-------- SELECTED PASSAGE --------
The importance of retina displays on a laptop...

dgdosen

macrumors 68000
Original poster
Dec 13, 2003
1,630
386
Seattle
I'm sure we'll be able to see direct evidence for ourselves in a few days, but can someone tell me why retina displays are so important on a laptop?

On iOS - I'm a huge believer. The clarity you have with a retina display is incredible. My eyes would get tired on an iPad2, but not an iPad3. I'd never go back.

But on a laptop, we already have sub-pixel rendering and text smoothing. The OS takes care of that and my eyes don't get tired looking at a laptop screen. That makes me think that I won't be wowed by retina on a laptop when I see it.

Too skeptical?
 

Randomoneh

macrumors regular
Nov 28, 2011
142
0
It's pretty simple. You get much more information for example when you're looking at an image than you got before. Another thing - perception of "realness" of an image goes up with angular resolution.
--------
# REQUIRED TASKS
1: Answer these questions about the retina display thread, one line each:
(a) On which iPad did the original poster's eyes get tired?
(b) Which two features does the original poster say laptops already have?
(c) According to the reply, what goes up with angular resolution?
2: In the retina display thread, why does the original poster expect not to be wowed by retina on a laptop? Answer in one to three sentences.
3: Rewrite the paragraph of the retina display thread that begins "But on a laptop, we already have" as a short list, keeping its main facts.
-------- INFORMATION SUPPLIED --------
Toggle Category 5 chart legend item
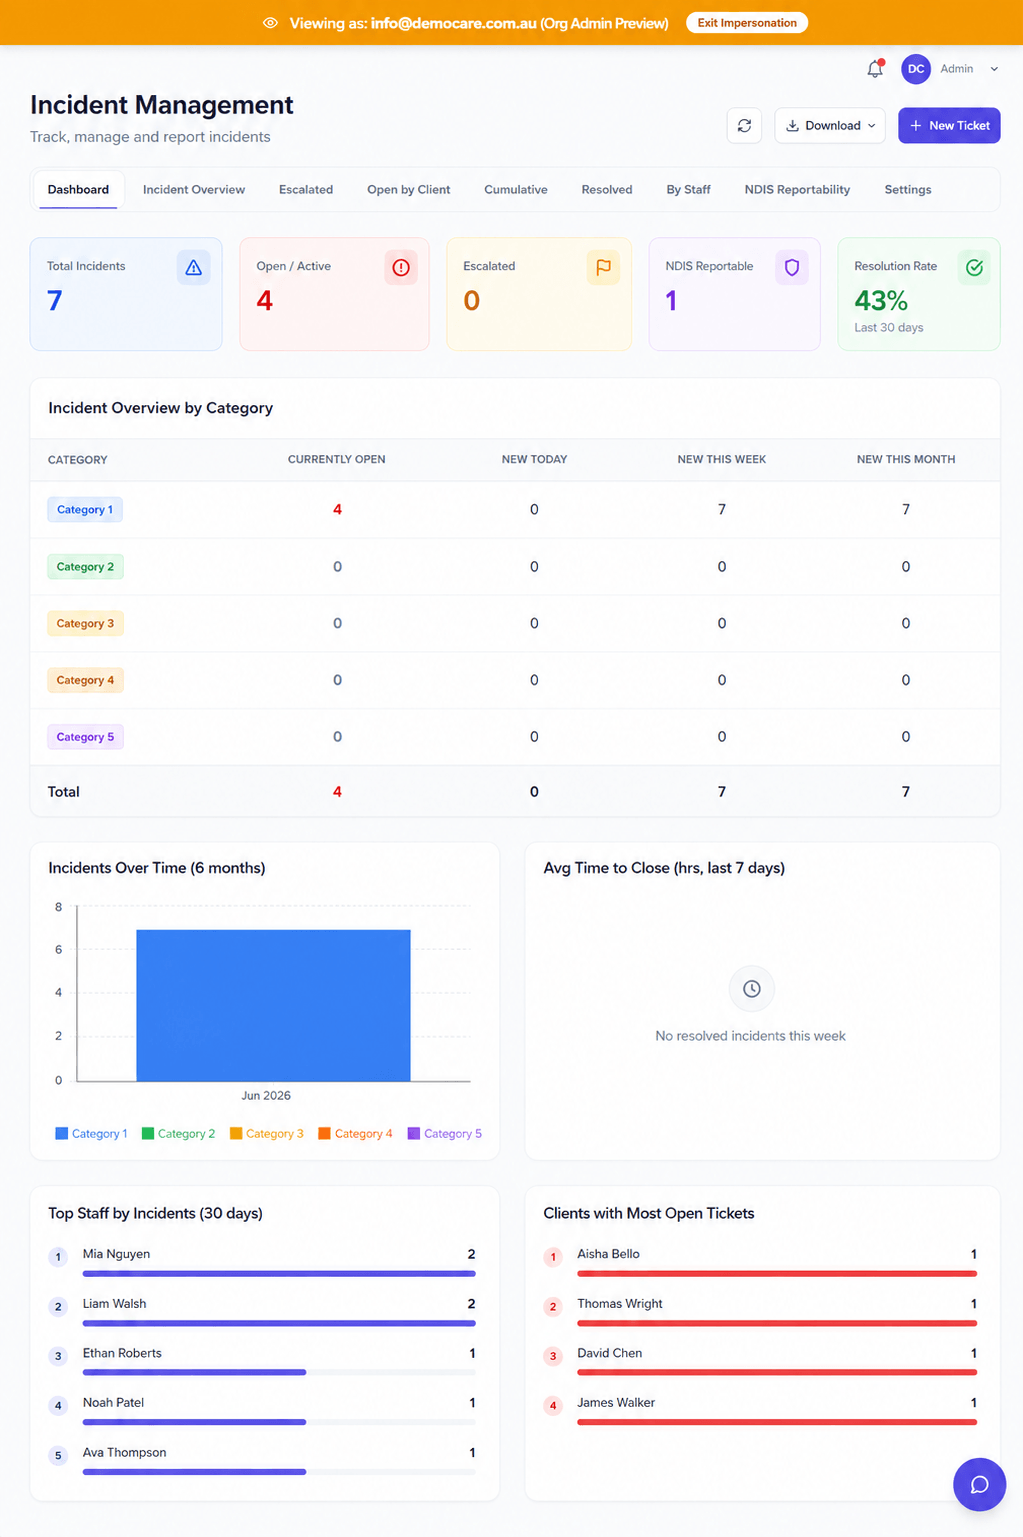 (x=445, y=1133)
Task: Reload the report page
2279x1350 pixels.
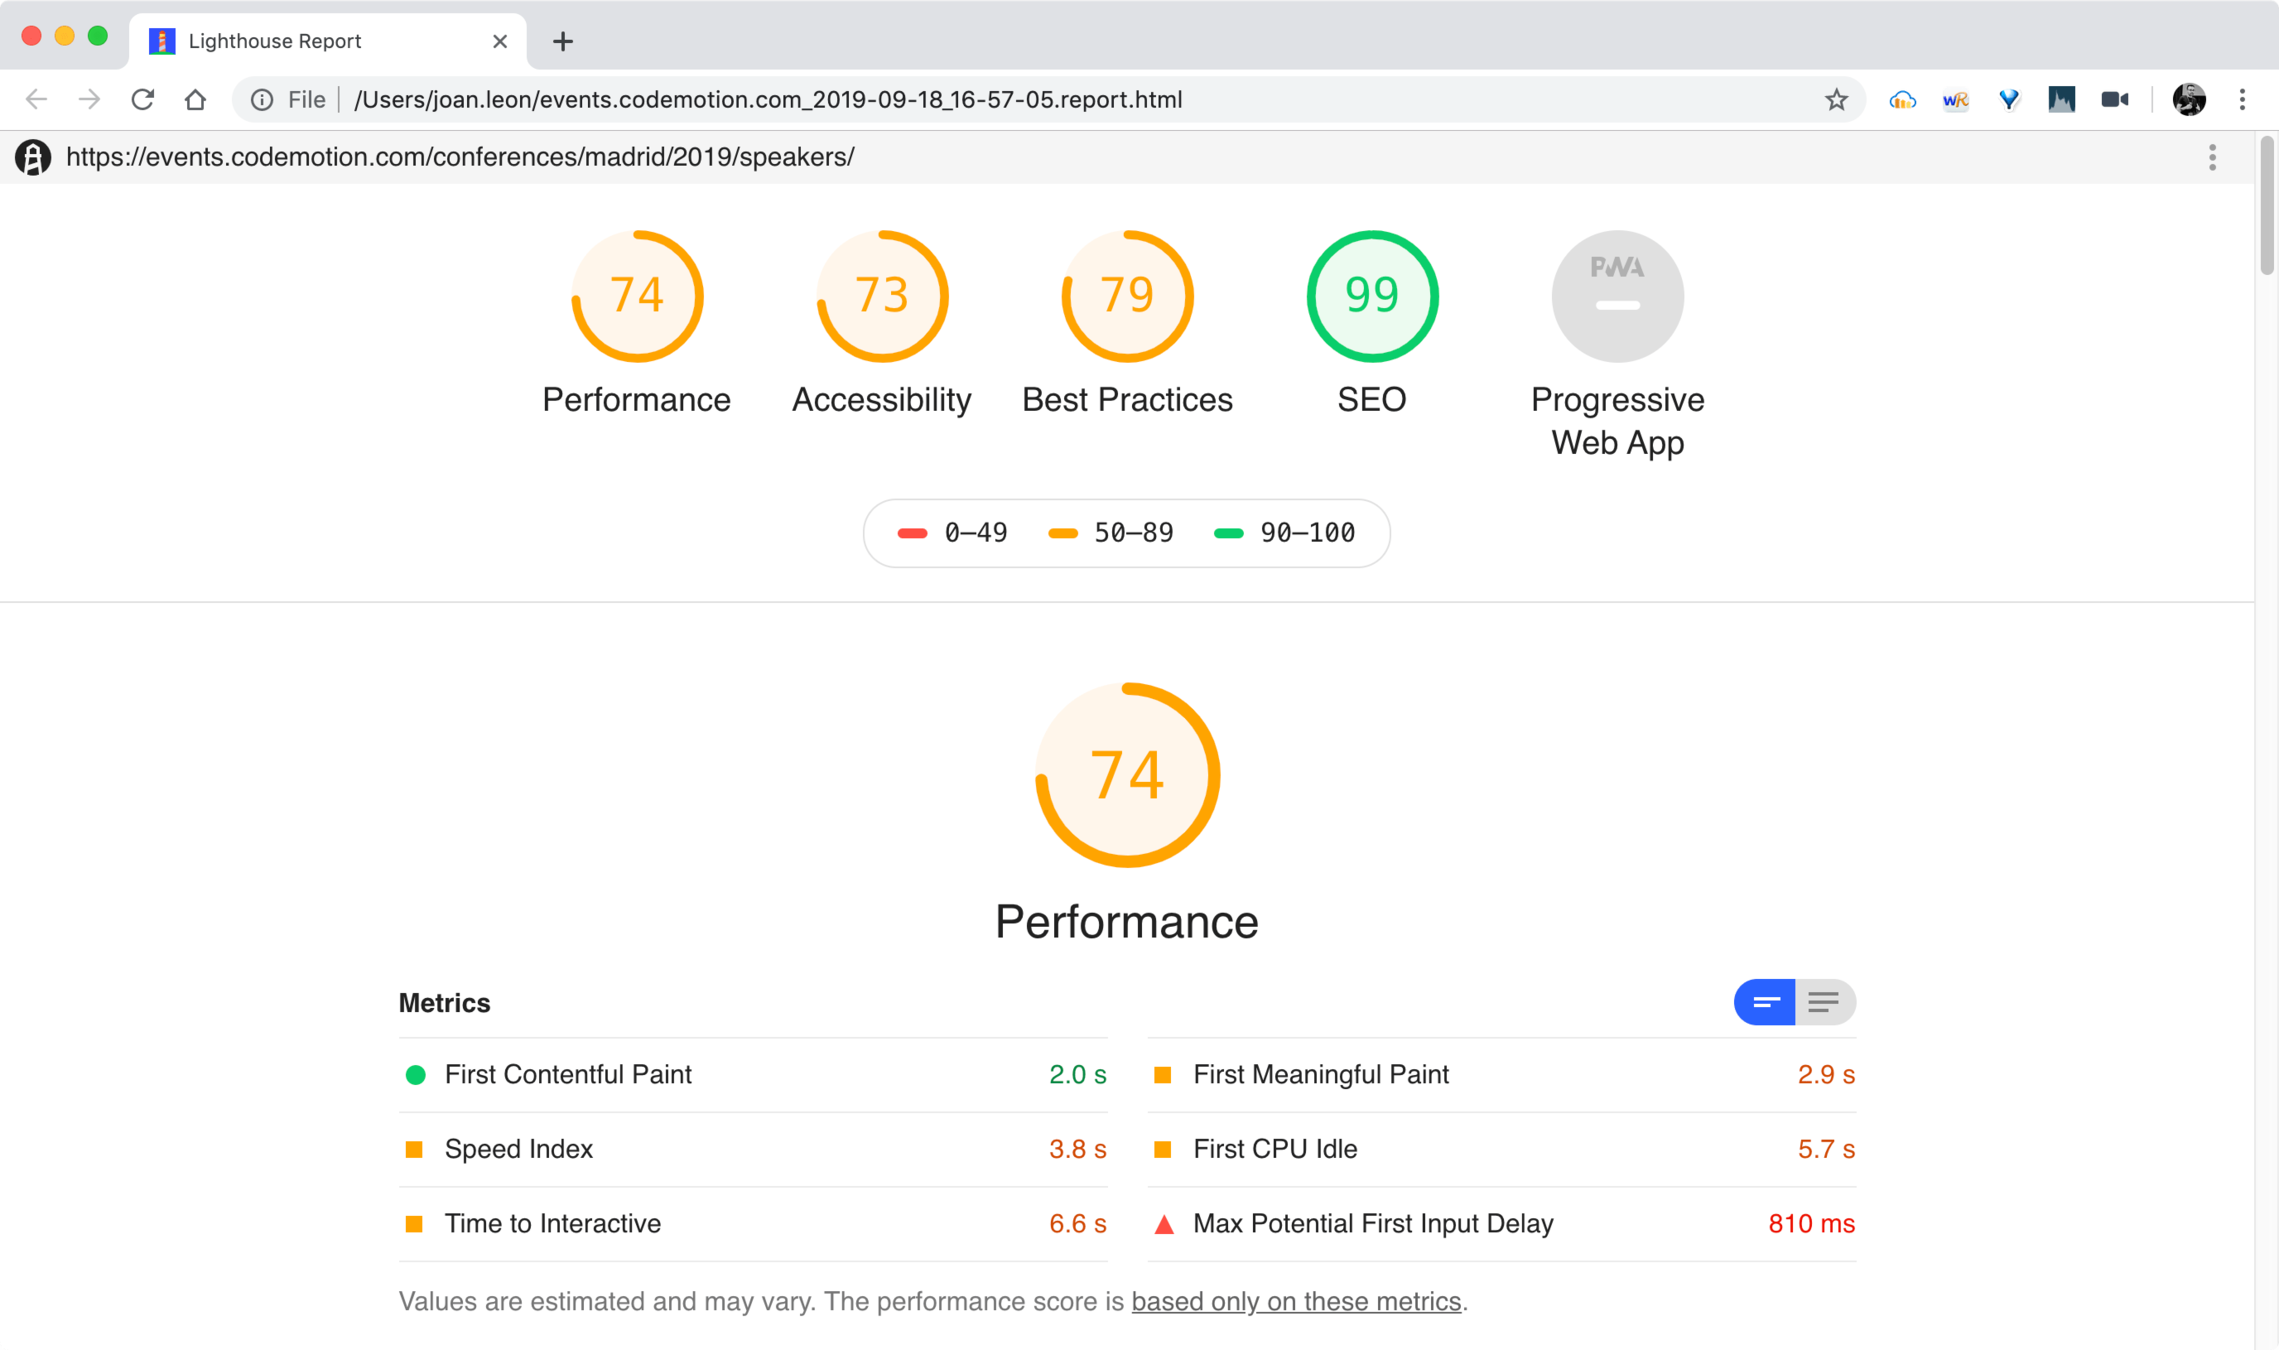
--------
# ANSWERS TO THE EXERCISE
1:
(a) The iPad2.
(b) Sub-pixel rendering and text smoothing.
(c) The perception of "realness" of an image.

2: Laptops already have sub-pixel rendering and text smoothing, which the OS takes care of. The original poster's eyes don't get tired looking at a laptop screen.

3:
- Laptops already have sub-pixel rendering and text smoothing.
- The OS takes care of that.
- The poster's eyes don't get tired looking at a laptop screen.
- So the poster expects not to be wowed by retina on a laptop.